Grotto of the Nativity painted in 1833 by Maxim Nikiforovich Vorobiev

Tretyakov Gallery, Moscow - Maxim Nikiforovich Vorobiev

Maxim Nikiforovich Vorobiev

Maksim Nikiforovich Vorob'Ev - View Of Blagoveschensky Bridge And St. Petersburg Embankment
Original (1850)
O mais original de seu esforço artístico, no entanto, mais ambiciosa do que bem-sucedido, é – "Tempestade" (raio em uma árvore), com a figura humana, escondendo os fenômenos terríveis problemas de óptica, quase impossível para a pintura. pinturas Eletrodomésticos V. conhecimento completo, pensado e acabado, mas para todos os que gratuitamente. temperamento artístico tens B. ainda em sua música em sala de aula: ele falou violino perfeito. O apoio logístico foi ordens B. Sovereign e outras pessoas distinguidas, uma pensão vitalícia para a execução bem sucedida do pedido palestino, além disso, pintou quadros para o gráfico A. X. Benckendorf, Prince MS Vorontsov, e muitas vezes ele fez na sua repetição pedido de alguns de seus melhores quadros. Mas no final, muitos de seus trabalhos não foram adquiridos por qualquer, para que o maquiador é um museu de suas pinturas, que passou de mão em mão até depois de sua morte, sendo sorteados, não tendo mais sucesso. pinturas Major V. encontrados nos palácios, a propriedade de Fall Count Benckendorf, e algumas coleções particulares. O Hermitage é a "Capela do Calvário. Atualmente, eles não podem servir de orientação e exemplo, mas no momento VA ensinou muitas, muitas, não só da paisagem, mas mesmo os pintores e arquitetos gênero. Ele, como ninguém, não conseguiu criar talentos, de modo que em uma longa lista de seus alunos encontrados mais trabalhadores (por exemplo, os irmãos Chernetsova) do que talento, mas os últimos a ter nomes como morto prematuramente Lebedev, que ainda estão ativas L . Lagorio e cessou as suas actividades artísticas MK Klodt, AP Bogolyubov, Ivan Shishkin foram os primeiros discípulos de W., bem como irmãos e Goravsky e Ginet (falecido), caro (falecido). Uma biografia detalhada, ver B. Journal of Fine Arts, em 1890, o artigo Petrova.

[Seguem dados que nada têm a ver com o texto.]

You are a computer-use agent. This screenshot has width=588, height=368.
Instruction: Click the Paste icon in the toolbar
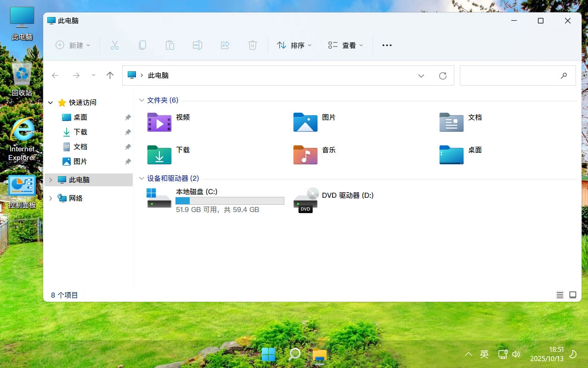[x=170, y=45]
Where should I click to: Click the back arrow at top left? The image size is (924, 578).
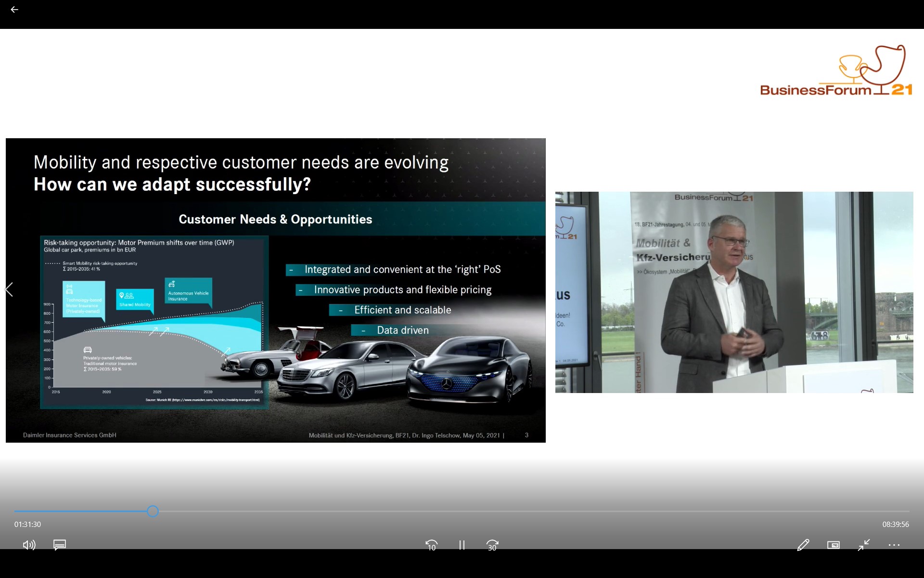pyautogui.click(x=14, y=10)
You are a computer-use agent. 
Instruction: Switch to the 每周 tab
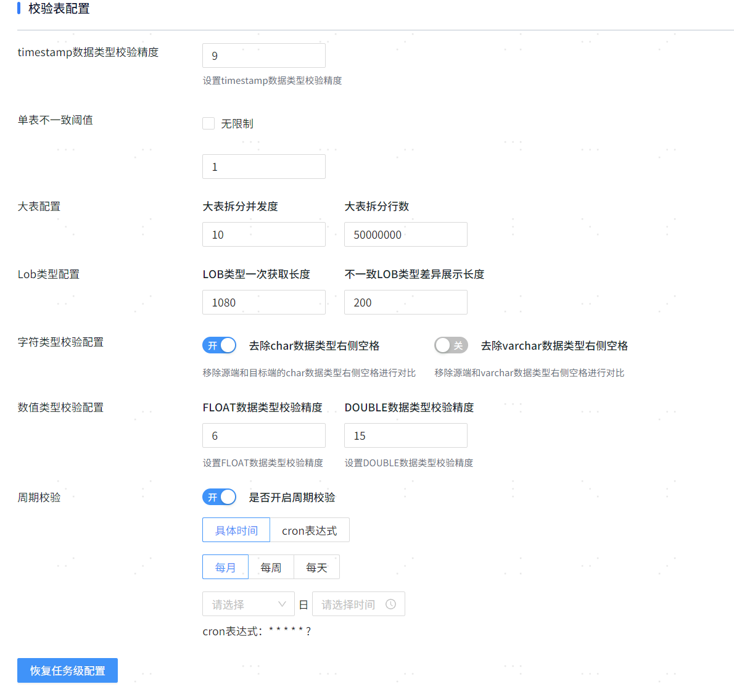271,566
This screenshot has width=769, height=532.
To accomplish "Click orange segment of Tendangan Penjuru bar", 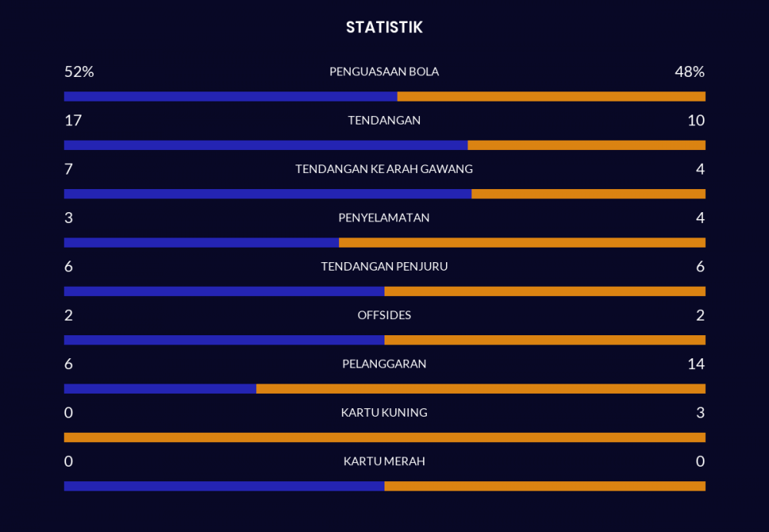I will coord(544,291).
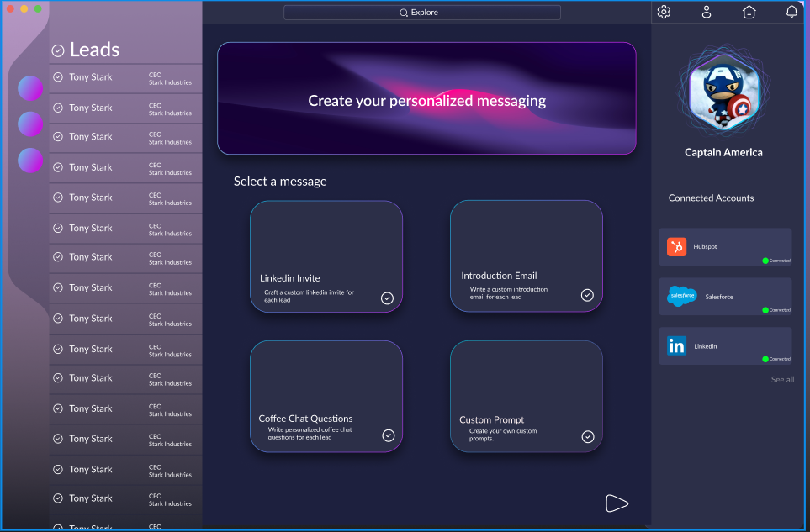
Task: Click the Explore search field
Action: pyautogui.click(x=422, y=13)
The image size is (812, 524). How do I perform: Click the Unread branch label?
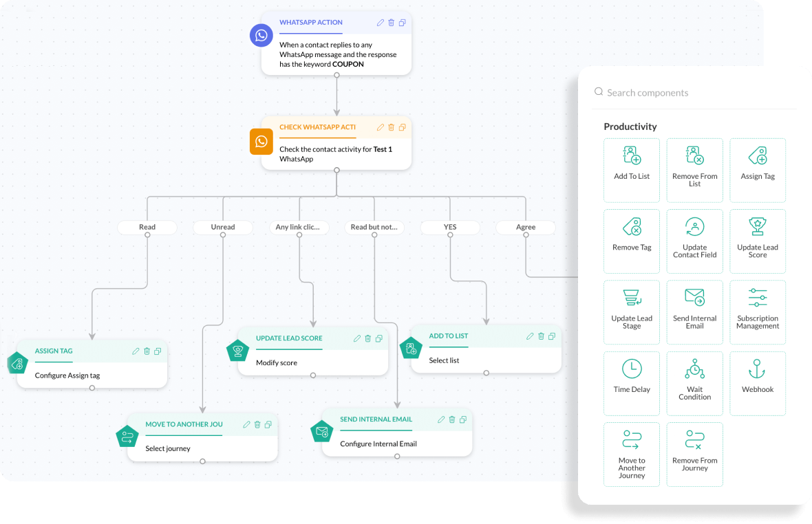[223, 227]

Petrushevsky F..


Bósforo, 1829, óleo do pintor russo Maxim Vorobiev, retrata com perfeição a luminosidade que se reflete sobre as águas do Canal do Bósforo, na Turquia, e confere a elas uma incrível cor dourada

Vista de uma cidade grodno 1883 do museu russa de São Petersburgo Rússia
 Maxim Vorobiev

Maxim Vorobiev - Neva aterro perto da academia de artes xx 1835, o museu russa de São Petersburgo Rússia - reprodução da pintura de óleo
Neva aterro próximo à Academia de Artes 1835 xx do museu russa de São Petersburgo Rússia
Reprodução de pinturas Maxim Vorobiev

Odessa 1832 xx do museu Pushkin, em Moscou Rússia
Pinturas Maxim reproduções Vorobiev

A Vida é uma Obra de Arte!!

Feche a sua vida com chave de ouro. Quando dela sair, não leve remorsos em sua consciência. Remorsos e arrependimento, eis um binômio terrível que joga você num verdadeiro inferno.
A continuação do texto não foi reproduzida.